The densities of the two gases are also different. Carbon dioxide from a gas cylinder leak is denser than air, so carbon dioxide detectors should be placed near the floor. Carbon monoxide has a density similar to that of air, so CO detectors should be placed at a higher level.
How long does a CO2 detector work?
The lifespan of gas detectors can vary depending on the type of sensors they use and the operating environment.
For carbon dioxide detectors, the lifespan is primarily dependent on the core component, which is the sensor. Electrochemical sensors, commonly used in CO2 detectors, typically have a lifespan of around 2-3 years. This is because the electrolyte within the sensor naturally depletes over time during sensor use, and even if not in use, it will still degrade. Therefore, there is usually a fixed replacement cycle, and the sensor must be replaced once it reaches the end of its lifespan.
The most common carbon dioxide detectors typically utilize non-dispersive infrared (NDIR) sensors as their core technology.

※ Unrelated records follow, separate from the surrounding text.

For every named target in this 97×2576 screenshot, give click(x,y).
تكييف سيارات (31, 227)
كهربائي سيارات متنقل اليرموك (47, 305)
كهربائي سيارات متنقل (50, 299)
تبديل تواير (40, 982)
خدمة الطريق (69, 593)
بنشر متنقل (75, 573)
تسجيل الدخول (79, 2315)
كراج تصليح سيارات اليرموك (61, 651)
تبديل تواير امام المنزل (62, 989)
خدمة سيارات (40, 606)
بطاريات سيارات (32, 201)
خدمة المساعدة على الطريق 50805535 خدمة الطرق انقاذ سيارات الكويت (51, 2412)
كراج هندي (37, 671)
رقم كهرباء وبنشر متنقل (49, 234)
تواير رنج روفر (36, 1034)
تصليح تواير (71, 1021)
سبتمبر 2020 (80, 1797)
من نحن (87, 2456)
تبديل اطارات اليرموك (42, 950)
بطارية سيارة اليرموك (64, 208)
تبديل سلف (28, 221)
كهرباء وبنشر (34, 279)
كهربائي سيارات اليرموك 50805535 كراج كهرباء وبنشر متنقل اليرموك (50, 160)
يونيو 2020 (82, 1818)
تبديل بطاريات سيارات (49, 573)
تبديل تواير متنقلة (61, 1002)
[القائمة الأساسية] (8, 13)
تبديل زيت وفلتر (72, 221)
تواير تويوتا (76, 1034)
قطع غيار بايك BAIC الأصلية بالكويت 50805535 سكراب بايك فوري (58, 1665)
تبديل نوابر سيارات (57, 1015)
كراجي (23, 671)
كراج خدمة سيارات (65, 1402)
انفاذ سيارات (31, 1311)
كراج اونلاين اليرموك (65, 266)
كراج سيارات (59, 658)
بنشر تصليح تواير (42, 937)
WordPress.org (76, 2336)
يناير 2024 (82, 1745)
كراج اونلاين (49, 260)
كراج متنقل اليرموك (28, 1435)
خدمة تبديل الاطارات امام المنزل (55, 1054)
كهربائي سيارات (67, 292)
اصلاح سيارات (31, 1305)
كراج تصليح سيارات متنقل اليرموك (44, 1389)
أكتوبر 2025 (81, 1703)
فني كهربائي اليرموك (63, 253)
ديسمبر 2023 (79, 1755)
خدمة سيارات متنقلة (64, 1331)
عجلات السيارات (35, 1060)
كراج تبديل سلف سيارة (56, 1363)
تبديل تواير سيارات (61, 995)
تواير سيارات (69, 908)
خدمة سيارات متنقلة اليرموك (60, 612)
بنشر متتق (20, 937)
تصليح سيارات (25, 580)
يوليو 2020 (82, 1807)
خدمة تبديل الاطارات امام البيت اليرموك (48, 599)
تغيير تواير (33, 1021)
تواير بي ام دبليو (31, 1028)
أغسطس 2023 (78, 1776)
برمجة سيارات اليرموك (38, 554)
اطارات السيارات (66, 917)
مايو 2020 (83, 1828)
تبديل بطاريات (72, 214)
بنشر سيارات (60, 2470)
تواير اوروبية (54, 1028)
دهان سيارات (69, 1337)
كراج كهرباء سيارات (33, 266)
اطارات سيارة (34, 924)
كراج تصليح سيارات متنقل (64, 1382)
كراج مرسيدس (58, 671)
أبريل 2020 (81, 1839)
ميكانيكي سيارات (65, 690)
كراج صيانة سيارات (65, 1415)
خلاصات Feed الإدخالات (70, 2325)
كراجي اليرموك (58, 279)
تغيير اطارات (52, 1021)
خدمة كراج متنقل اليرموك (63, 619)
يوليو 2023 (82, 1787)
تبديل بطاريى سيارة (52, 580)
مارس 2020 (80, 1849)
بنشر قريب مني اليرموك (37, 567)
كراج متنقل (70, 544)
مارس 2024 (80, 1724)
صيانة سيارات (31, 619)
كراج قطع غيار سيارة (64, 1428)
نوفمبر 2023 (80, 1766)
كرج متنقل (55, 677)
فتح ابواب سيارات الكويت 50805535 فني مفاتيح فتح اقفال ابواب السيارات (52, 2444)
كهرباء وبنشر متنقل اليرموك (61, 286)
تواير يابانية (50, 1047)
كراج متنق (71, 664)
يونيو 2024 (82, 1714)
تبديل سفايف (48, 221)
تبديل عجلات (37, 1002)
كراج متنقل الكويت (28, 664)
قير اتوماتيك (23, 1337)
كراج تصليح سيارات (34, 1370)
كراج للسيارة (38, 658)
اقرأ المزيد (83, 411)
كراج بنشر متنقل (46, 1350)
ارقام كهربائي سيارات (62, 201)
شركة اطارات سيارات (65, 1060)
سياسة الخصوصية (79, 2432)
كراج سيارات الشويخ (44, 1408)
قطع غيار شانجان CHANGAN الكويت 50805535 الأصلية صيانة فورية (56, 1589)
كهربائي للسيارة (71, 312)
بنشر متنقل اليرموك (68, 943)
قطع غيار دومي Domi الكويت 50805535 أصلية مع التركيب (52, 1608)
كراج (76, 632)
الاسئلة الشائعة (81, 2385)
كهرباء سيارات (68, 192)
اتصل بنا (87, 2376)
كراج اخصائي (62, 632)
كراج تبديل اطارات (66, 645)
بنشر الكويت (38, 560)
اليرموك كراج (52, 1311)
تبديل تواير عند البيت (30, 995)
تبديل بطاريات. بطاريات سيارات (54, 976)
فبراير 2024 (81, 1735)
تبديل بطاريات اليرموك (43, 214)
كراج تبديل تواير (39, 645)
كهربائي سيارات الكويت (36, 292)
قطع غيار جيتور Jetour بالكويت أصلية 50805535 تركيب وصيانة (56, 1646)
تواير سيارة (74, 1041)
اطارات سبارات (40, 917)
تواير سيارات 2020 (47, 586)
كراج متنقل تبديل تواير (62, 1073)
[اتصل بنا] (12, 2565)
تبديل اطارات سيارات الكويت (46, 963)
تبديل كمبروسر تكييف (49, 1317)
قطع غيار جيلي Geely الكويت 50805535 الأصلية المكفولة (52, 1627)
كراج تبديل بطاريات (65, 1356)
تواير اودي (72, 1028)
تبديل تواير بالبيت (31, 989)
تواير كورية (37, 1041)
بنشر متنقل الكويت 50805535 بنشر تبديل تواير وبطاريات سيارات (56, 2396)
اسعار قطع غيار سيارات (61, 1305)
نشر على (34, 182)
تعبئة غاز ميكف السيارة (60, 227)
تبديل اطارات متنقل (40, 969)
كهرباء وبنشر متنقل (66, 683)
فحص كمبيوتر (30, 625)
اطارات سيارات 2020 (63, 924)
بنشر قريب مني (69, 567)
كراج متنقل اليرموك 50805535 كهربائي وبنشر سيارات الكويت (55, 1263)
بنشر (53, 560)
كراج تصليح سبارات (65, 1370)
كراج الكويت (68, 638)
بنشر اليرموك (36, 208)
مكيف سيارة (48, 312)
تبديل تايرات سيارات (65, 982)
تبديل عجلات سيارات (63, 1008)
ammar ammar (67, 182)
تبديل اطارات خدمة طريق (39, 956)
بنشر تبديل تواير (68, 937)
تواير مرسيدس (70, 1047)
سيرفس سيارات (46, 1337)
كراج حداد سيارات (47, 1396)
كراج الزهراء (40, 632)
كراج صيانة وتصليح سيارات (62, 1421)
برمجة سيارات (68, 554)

When used correctly, NDIR sensors can last for 5-10 years or more.
What are the recommended carbon dioxide levels in indoor air?
According to ANSES (the French Agency for Food, Environmental and Occupational Health & Safety), the typical indoor air carbon dioxide (CO2) levels in buildings usually range from 350 to 2500 parts per million (ppm).
ANSES recommends adequate ventilation in schools and other public places to prevent CO2 levels from exceeding 1000 ppm. This is the maximum acceptable concentration of carbon dioxide in the air. In fact, exposure to even just 1000 ppm can have adverse effects and may lead to more severe health consequences, especially if the recommended CO2 concentration limits are not adhered to.